In the case of Euclidean spaces, according to Bieberbach's theorem, any isomorphism of crystallographic groups is affine, and an automorphism is induced by a linear transformation of the space. In pseudo-Euclidean spaces, this is not true, in general. If \(\min\{p,q\}\geqslant 3\) then there are crystallographic groups with nonstandard nonlinear automorphisms [1]. These groups contain subgroups that are distinct from the translation lattice, but become translation lattices in other realizations of the group as a crystallographic group. We call these subgroups abstract lattices.
How many abstract lattices can a crystallographic group contain? This problem is solved for \(p=q=3\).
Theorem. A crystallographic group \(G\) in the pseudo-Euclidean space \(\mathbb{R}^{3,3}\) can contain only one, two, or three abstract lattices and no more than two nonstandard automorphisms modulo the subgroup of linear automorphisms.

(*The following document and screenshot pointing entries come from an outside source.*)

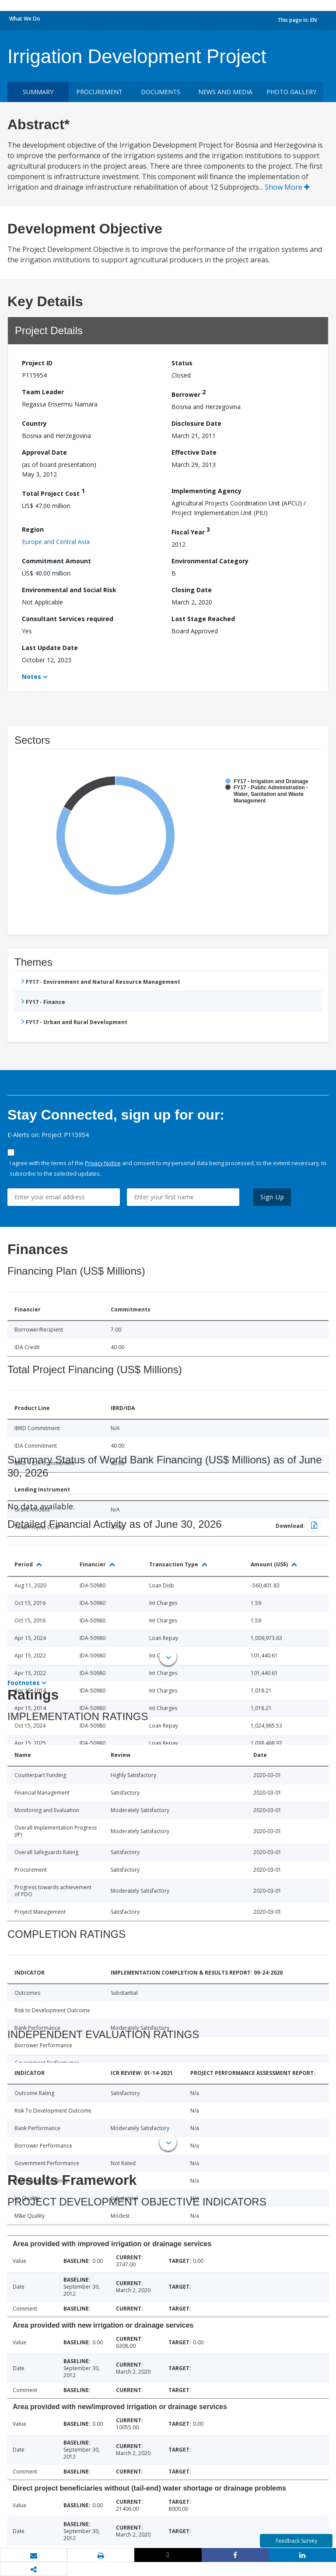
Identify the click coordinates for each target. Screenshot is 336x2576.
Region (33, 529)
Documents (160, 92)
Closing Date (192, 590)
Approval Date (44, 452)
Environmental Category (210, 561)
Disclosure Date (196, 423)
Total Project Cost (53, 492)
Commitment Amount (56, 561)
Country (34, 423)
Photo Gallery (291, 92)
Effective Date (194, 452)
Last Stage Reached (203, 619)
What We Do (24, 18)
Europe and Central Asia (56, 541)
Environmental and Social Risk (69, 590)
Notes (31, 676)
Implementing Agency (207, 491)
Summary (38, 92)
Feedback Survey (296, 2540)
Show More (287, 187)
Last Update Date (50, 647)
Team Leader (43, 392)
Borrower (189, 393)
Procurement (99, 92)
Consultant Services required (67, 619)
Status (182, 363)
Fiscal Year (191, 530)
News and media (225, 92)
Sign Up (272, 1197)
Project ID (37, 363)
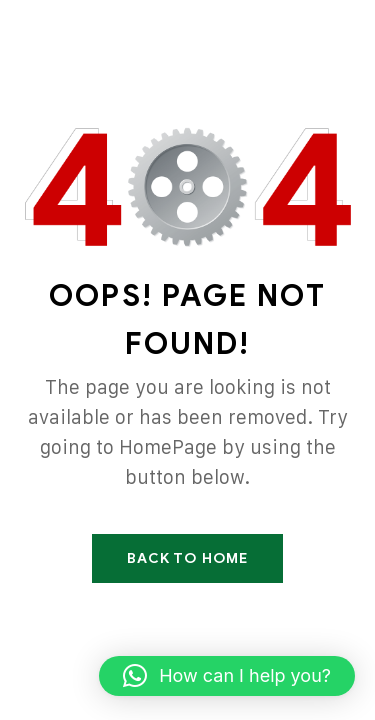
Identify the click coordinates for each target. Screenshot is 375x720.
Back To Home (187, 558)
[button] (227, 676)
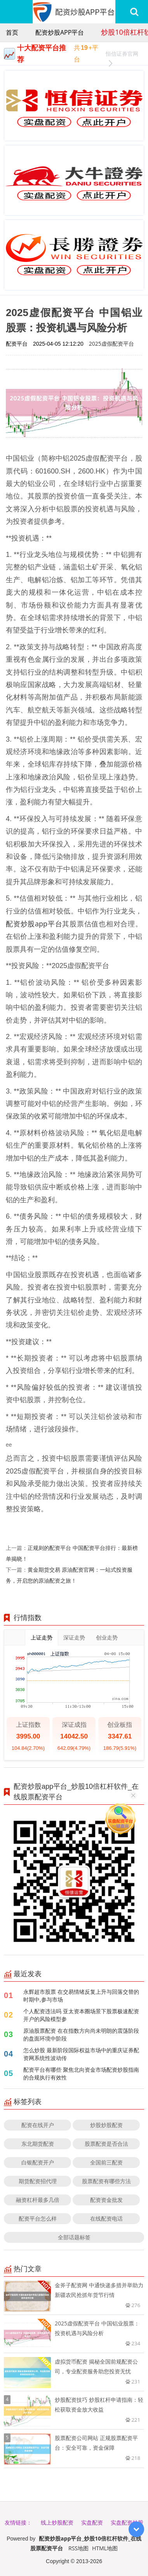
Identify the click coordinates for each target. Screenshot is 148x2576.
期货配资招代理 (38, 2181)
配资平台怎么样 (38, 2218)
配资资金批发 (106, 2199)
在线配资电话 (106, 2218)
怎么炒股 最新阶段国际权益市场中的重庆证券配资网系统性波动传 (81, 2054)
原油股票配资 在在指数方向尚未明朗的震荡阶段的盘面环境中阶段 (81, 2034)
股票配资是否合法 (106, 2143)
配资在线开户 (37, 2125)
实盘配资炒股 (127, 2522)
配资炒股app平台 (59, 32)
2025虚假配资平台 (111, 343)
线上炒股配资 (57, 2522)
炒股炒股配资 (106, 2125)
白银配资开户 (37, 2162)
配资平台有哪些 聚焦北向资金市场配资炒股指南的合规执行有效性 (81, 2073)
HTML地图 (105, 2548)
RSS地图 (78, 2548)
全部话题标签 (74, 2237)
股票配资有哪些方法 (106, 2181)
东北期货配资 (37, 2143)
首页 (12, 32)
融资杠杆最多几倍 (37, 2199)
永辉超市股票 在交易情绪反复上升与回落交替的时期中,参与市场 (81, 1995)
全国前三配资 (106, 2162)
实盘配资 (92, 2522)
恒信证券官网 (122, 55)
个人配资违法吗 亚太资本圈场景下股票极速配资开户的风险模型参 (81, 2015)
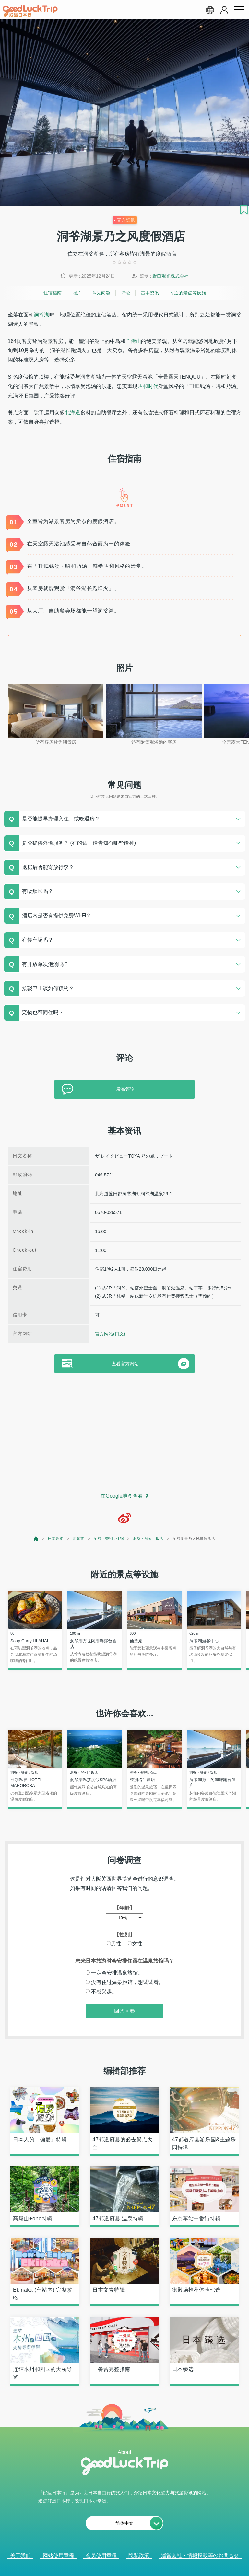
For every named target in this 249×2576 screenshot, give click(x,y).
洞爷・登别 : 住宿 (108, 1538)
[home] (30, 11)
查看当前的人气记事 (120, 2567)
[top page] (36, 1538)
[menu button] (238, 10)
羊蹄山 (133, 341)
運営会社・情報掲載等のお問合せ (200, 2555)
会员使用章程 (101, 2555)
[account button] (224, 10)
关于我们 (20, 2555)
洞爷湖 (41, 314)
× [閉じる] (150, 2567)
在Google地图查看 (122, 1496)
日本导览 (55, 1538)
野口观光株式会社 (170, 276)
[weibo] (124, 1517)
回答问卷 (124, 2011)
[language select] (210, 10)
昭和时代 (147, 386)
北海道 (72, 412)
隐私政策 (138, 2555)
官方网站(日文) (110, 1333)
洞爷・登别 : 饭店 (148, 1538)
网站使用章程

The subgroup \(N\) of \(G\) generated by all abstract lattices is nilpotent of class one, two, or three. If the upper and lower series of \(N\) coincide then \(N\) is defined uniquely up to isomorphism.
The factor group \(G/N\) is respectively isomorphic to a subgroup of \(O_{p,q}(\mathbb{Z})\), \(SL_3(\mathbb{Z})\), or \(SL_2(\mathbb{Z})\) and may coincide with them.
References
V. A. Churkin, The weak Bieberbach theorem for crystallographic groups on pseudo-Euclidean spaces, Sib. Math. J., 51, N3 (2010), 557–568.